確実に死んだはずのダニエルが生きているのだから。
信じるほかに術はない。
「生き返らせるには条件があってね。死後二十四時間以内である事。肉体の損傷が致命に至るまで著しくない事。ダニエルはじわじわ失血死させたから、傷は致命傷ほど深くなかったんだよ」
「聞きたくねえよ」
エミリーが片手でシッシと払うポーズをする。
「まあ、聞きなよ。それから」
ダニエルが足元の布をまくった。
「死んで二十四時間以内の別の人間の死体、でございます」
そこには、頭がい骨を見事に割られた男の死体。
顔は潰れていて分からないが、かなりの長身だ。
「あなた方の提供ですか?」
眉一つ動かさず、依子は問うた。他は一瞬だけ息を吞んだ。
「ソ連からの頂きものでございます。何故、協力して下さるのかは分かりませんが」
「あ、後ね、一番重要なモノ!」
双子が指を一本立てる。
「その死人を愛する人の血液!」
「別段大量には必要ありません。一垂らしあれば十分」
ジャックは大いに納得した。
「成程」
「何が成程、なのですか?」
依子が表情を隠す笑みを浮かべたまま問う。
「店長の命令だ。今回は、一人も戦死者を出すな、と」
依子の笑みが消えた。
次に浮かべた表情は、明らかな憤怒だった。
ダイヤル式の電話がじりりりと鳴る。アンティーク調のそれを軽く手に取る。
「Hi、こちらヘヴンズ・ドアー」
「ソ連を利用、しくさりましたわね、サマンサ」
相手の上品なのか下品なのか分からない言葉に、微笑む。
「ええ、時間稼ぎありがとう、ブリタニア。
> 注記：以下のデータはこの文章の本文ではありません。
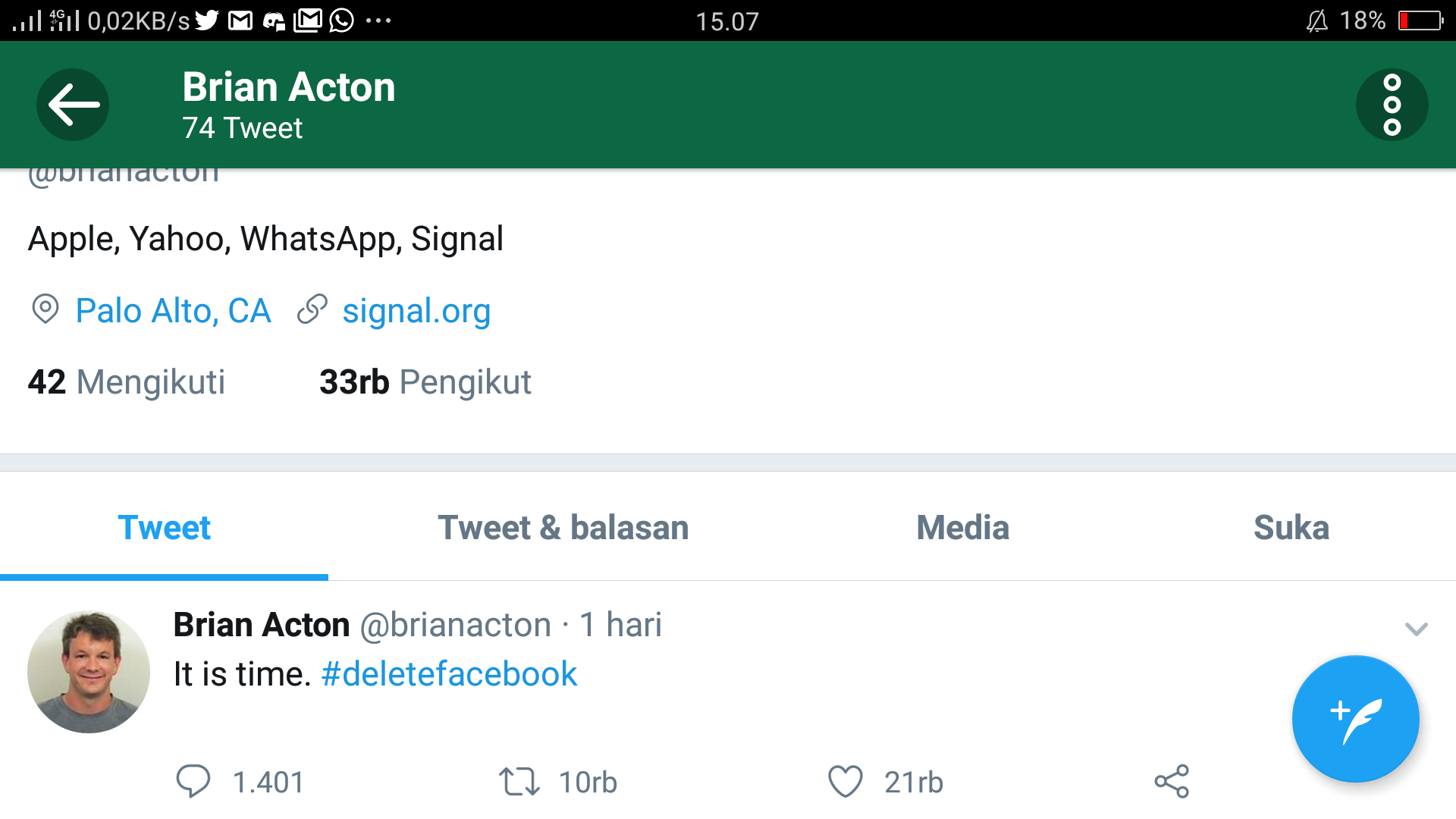Tap the share icon on the tweet
This screenshot has height=819, width=1456.
click(1172, 782)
おかげでロビンを足止めもできたし、ウラジーミルも呼べたわ」
「何故、ロビンと店員の小娘たちを殺り合いさせなかったのでございますか?」
女の声に、クスリ、と返す。
「可愛い女の子は殺したくないの」
「ウクライナ革命軍と、ソ連KGBはそれに乗じてドンパチやっても赦せるのに?」
「いいのよ。だってあの娘たちは知らないまま終わるだろうし。ロビンの護衛にウクライナが着いてくれると、安心だわ。それがうちの店員たちを殺さないようにKGBがついてくれるとなお安心」
「てめえでぶっ殺させれば宜しいでしょうが」
「ああ、それね」
サマンサはコーヒーを啜る。アメリカンだ。砂糖とミルクもたっぷりの。
「今回、あの娘たちには誰も殺さず、誰も殺されずにしなさいって言ってあるの」
「サマンサ、あなた、何を考えて――」
ブリタニアの声に電話越しの動揺が感じられる。サマンサは優雅に、蝶のように笑う。
「大英帝国の女王様の策略を、思いっきりぶっ壊すのって、最高にハイでクールだと思わない?」
見越している。
今回の事が、フィンランドとウクライナを味方につけ、ソ連崩壊の突破口にしようという企みである事を。
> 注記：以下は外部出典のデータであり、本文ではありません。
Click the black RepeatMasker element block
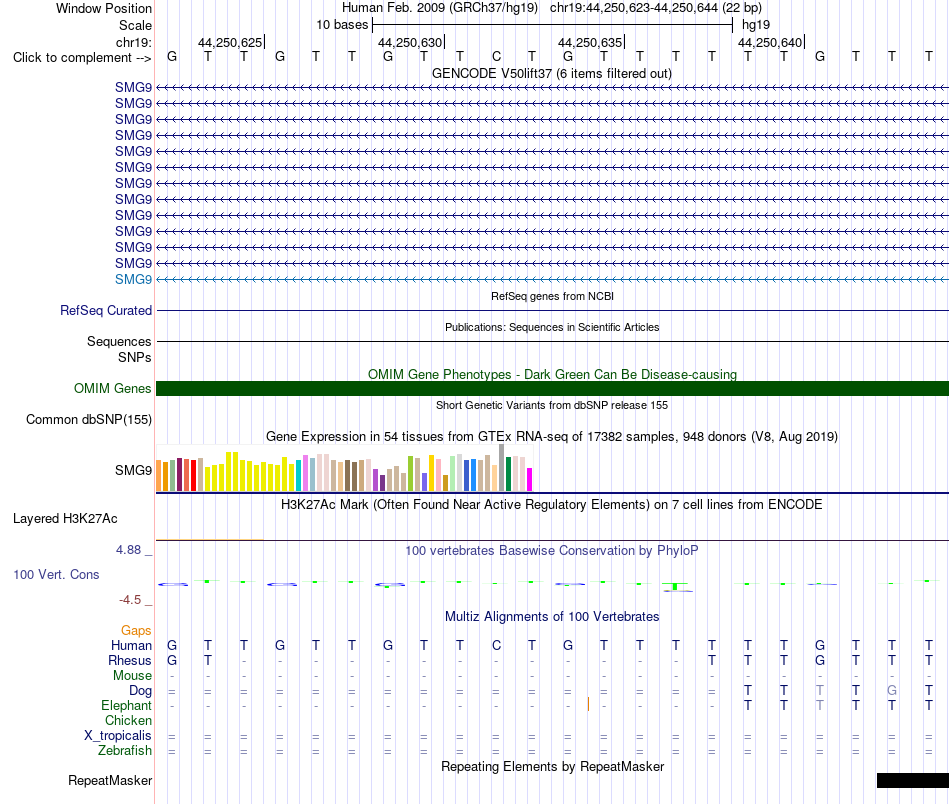pos(912,780)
そして、更にヘヴンズ・ドアーの店員たちを、ロビンに殺害させようという意図もある事も。
「あの医者がいるカナダには、治療不許可の命令を出します!」
「あらそう、頑張ってね」
ガチャン、と受話器を叩き付ける音が耳元に響いた。
「愉快な子」
サマンサは、コーヒーブレイクに戻った。